### Extracted entries
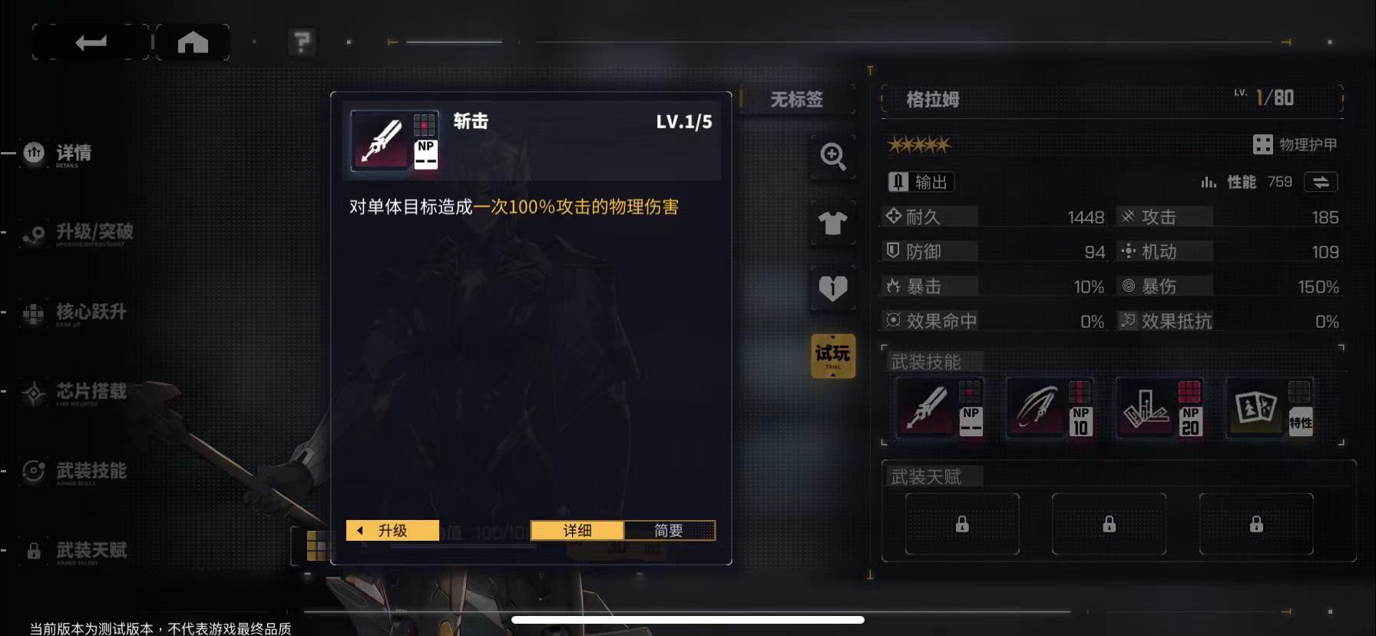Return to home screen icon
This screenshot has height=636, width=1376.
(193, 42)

==

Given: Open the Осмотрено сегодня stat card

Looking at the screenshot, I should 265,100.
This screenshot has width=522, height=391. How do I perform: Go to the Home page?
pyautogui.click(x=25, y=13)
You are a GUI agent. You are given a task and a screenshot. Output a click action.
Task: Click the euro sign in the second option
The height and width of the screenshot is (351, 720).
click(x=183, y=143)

### Goal of the exercise
Arrange the lines from the one containing "Given: Open the Осмотрено сегодня stat card" through the one containing "click(x=183, y=143)" as a two-column CSV with the columns request and response. Make one row per request, put each field in quotes, and replace line breaks inside a field with spaces.

### Full output
request,response
"Given: Open the Осмотрено сегодня stat card","Looking at the screenshot, I should 265,100."
"This screenshot has width=522, height=391. How do I perform: Go to the Home page?","pyautogui.click(x=25, y=13)"
"You are a GUI agent. You are given a task and a screenshot. Output a click action. Task: Click the euro sign in the second option The height and width of the screenshot is (351, 720).","click(x=183, y=143)"